# Sentiment Analysis Using Custom and Built-in GRU Models

This notebook demonstrates sentiment analysis on the IMDB movie reviews dataset using three different GRU architectures:

1. **Custom GRU** — a manually implemented GRU cell and model from scratch  
2. **Uni-directional GRU** — PyTorch's built-in GRU moving left-to-right  
3. **Bi-directional GRU** — PyTorch's built-in GRU capturing context in both directions  

We compare the training performance and evaluation metrics of these models to understand their strengths and weaknesses.

---

## Why GRUs?

Gated Recurrent Units (GRUs) are a popular type of RNN that efficiently capture dependencies in sequence data with fewer parameters than LSTMs. They help handle the vanishing gradient problem in RNNs, making them suitable for NLP tasks like sentiment classification.


## Dataset and Preprocessing

We use the IMDB dataset with labeled movie reviews as positive or negative.

Key preprocessing steps include:

- Tokenizing text into words (excluding punctuation)
- Building a vocabulary based on token frequency
- Mapping tokens and labels to integer indices
- Padding sequences within each batch for uniform input length

The data is then loaded into PyTorch DataLoaders for efficient mini-batch training.


In [None]:
import torch
import torch.nn as nn
import matplotlib.pyplot as plt

from dataloader_generator import get_dataloaders
from models import GRU_Sentiment_Analysis, GRULeftToRight, BidirectionalGRU
from utils import train_each_models, plot_confusion_matrix

device = torch.device("cuda" if torch.cuda.is_available() else "cpu")

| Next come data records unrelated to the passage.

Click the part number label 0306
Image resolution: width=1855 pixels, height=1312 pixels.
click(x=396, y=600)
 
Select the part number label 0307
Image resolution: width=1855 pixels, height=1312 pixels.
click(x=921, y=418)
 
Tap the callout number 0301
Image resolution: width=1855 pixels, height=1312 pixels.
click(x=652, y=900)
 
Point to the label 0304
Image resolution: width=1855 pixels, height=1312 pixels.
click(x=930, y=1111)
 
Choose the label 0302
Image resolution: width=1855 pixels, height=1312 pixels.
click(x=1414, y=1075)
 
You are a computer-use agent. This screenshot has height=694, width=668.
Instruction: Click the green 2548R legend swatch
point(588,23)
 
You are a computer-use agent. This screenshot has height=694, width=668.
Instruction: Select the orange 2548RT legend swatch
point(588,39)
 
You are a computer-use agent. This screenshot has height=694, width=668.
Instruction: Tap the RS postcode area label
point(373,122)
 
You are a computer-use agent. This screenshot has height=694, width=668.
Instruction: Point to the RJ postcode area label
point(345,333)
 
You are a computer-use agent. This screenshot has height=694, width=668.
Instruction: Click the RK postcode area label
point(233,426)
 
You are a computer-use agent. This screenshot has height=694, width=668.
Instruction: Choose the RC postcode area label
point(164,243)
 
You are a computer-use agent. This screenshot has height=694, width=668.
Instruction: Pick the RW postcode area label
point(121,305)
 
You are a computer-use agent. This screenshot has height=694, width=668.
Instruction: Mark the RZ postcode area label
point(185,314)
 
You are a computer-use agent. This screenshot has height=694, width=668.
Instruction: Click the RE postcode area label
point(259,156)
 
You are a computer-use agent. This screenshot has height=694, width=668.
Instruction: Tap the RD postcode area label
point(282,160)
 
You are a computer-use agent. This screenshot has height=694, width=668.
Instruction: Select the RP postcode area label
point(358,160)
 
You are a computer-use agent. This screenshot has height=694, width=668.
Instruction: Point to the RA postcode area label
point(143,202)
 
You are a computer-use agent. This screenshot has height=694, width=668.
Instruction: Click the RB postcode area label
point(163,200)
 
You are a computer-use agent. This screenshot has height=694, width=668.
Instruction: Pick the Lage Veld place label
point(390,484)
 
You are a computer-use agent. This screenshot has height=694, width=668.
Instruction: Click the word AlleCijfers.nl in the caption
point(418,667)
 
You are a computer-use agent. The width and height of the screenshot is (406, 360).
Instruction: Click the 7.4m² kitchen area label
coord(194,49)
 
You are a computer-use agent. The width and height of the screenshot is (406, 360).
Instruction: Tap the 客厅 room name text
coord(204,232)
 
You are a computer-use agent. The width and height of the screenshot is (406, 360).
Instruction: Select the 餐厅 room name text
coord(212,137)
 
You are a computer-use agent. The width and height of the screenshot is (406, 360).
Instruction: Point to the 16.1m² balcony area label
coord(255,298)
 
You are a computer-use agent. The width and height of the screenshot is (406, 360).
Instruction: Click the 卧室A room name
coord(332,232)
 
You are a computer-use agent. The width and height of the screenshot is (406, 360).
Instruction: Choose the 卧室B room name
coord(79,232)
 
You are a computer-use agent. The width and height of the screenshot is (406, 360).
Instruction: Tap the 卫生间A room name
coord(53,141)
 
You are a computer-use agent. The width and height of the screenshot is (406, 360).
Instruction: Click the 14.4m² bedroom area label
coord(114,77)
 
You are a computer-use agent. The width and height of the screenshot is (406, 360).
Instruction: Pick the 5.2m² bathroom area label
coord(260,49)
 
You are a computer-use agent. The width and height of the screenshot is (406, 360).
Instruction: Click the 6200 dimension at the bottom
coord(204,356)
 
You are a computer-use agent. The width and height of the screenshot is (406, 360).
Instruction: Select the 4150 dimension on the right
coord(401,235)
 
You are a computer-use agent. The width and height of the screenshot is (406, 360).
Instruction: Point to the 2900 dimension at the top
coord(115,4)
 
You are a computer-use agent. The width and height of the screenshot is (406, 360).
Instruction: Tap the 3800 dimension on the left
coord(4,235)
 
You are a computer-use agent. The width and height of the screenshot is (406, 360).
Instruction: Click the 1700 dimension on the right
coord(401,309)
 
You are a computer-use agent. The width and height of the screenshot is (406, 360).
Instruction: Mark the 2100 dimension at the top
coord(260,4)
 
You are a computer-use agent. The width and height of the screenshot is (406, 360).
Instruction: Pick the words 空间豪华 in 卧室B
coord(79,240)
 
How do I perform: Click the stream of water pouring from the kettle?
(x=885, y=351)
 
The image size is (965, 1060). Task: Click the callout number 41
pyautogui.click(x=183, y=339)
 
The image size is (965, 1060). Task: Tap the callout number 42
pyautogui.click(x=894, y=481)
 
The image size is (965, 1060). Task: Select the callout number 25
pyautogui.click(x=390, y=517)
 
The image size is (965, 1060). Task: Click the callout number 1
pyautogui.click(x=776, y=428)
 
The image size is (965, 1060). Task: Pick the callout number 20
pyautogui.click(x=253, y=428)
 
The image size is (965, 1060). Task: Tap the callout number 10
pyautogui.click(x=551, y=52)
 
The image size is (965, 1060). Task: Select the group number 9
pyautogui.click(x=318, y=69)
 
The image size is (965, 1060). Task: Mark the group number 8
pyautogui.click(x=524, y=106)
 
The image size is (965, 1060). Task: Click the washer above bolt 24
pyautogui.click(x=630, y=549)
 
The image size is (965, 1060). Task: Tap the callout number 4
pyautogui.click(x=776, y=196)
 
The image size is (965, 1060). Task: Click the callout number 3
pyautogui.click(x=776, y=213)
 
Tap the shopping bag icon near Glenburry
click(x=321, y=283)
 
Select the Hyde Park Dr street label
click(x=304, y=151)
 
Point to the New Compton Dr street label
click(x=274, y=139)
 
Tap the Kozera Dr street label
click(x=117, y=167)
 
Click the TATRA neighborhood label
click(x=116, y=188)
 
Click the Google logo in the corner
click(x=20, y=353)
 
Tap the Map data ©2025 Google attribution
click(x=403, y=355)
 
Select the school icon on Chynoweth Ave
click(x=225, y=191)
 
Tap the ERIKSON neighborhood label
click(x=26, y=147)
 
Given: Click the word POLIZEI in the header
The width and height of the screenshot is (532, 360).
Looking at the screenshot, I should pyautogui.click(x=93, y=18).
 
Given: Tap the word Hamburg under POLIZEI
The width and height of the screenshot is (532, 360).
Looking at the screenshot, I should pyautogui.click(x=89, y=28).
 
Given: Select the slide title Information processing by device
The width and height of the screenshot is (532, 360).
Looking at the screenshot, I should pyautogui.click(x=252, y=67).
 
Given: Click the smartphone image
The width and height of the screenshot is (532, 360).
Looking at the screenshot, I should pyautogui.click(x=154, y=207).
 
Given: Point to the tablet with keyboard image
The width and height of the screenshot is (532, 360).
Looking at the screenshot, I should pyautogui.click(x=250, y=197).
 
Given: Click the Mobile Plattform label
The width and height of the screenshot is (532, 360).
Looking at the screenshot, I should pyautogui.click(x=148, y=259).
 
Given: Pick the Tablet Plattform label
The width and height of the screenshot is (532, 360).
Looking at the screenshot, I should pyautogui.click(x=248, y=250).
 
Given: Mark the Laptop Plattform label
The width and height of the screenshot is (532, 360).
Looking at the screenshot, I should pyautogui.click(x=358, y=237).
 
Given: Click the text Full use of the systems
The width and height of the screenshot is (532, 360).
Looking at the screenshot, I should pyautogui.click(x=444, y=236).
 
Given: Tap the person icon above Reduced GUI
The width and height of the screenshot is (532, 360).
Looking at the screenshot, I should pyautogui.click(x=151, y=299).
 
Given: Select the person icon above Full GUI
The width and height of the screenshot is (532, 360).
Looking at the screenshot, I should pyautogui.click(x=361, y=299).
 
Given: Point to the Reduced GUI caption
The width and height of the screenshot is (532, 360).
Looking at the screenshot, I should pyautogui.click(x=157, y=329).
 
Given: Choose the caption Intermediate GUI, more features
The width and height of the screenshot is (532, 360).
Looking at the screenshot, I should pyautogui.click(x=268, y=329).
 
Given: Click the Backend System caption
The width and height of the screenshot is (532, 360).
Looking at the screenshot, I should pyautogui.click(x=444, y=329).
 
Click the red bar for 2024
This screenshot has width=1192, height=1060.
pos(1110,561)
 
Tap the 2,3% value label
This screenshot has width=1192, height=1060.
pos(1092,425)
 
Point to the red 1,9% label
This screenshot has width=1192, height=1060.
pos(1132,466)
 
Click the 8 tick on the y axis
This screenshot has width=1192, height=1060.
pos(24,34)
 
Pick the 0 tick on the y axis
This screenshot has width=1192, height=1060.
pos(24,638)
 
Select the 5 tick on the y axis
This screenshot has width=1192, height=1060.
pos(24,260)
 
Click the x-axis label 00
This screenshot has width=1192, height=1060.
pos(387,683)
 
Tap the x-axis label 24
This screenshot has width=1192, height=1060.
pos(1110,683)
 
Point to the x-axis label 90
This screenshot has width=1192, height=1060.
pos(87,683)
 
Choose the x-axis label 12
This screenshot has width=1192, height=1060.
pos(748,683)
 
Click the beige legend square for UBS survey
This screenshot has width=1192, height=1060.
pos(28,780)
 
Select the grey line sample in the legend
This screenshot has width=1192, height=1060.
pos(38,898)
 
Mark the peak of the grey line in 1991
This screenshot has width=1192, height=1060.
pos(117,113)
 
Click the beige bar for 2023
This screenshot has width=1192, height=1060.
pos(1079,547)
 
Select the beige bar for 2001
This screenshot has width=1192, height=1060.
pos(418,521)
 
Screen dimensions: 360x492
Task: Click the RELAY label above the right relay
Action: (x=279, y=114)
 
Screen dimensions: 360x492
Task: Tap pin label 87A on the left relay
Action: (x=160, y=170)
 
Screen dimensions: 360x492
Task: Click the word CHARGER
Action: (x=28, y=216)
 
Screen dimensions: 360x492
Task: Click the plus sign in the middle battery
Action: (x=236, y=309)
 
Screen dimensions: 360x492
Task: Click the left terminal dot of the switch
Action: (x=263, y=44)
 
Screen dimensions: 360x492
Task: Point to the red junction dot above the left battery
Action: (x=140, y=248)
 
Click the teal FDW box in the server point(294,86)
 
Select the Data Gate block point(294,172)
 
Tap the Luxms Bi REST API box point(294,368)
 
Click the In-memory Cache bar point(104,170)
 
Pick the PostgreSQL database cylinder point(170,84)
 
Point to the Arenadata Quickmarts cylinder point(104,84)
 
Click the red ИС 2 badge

DATA_PATH = "hf://datasets/scikit-learn/imdb/IMDB Dataset.csv"
train_dl, valid_dl, vocab = get_dataloaders(DATA_PATH)
vocab_size = len(vocab)

print(f"Vocabulary size: {vocab_size}")


## Training and Evaluation Helper

We define a helper function to:

- Initialize models with fixed seeds for reproducibility  
- Train models for a specified number of epochs  
- Plot training and validation accuracy and loss curves  
- Display the confusion matrix on the validation set

This modularity allows easy comparison of different architectures.


In [None]:
def run_training(model_class, seed, model_name):
    torch.manual_seed(seed)
    print(f"Training {model_name}...")

    model = model_class(vocab_size, 20, 64, 64).to(device)
    optimizer = torch.optim.Adam(model.parameters(), lr=0.001)
    loss_fn = nn.BCELoss()

    train_acc, train_loss, valid_acc, valid_loss = train_each_models(
        model, loss_fn, optimizer, train_dl, valid_dl, device=device, NUM_EPOCHS=10
    )

    plt.figure(figsize=(12, 5))
    plt.subplot(1, 2, 1)
    plt.plot(train_acc, label="Train Accuracy")
    plt.plot(valid_acc, label="Validation Accuracy")
    plt.title(f"{model_name} Accuracy")
    plt.xlabel("Epoch")
    plt.ylabel("Accuracy")
    plt.legend()
    plt.grid(True)

    plt.subplot(1, 2, 2)
    plt.plot(train_loss, label="Train Loss")
    plt.plot(valid_loss, label="Validation Loss")
    plt.title(f"{model_name} Loss")
    plt.xlabel("Epoch")
    plt.ylabel("Loss")
    plt.legend()
    plt.grid(True)

    plt.tight_layout()
    plt.show()

    plot_confusion_matrix(model, valid_dl, device=device, title=f"{model_name} Confusion Matrix")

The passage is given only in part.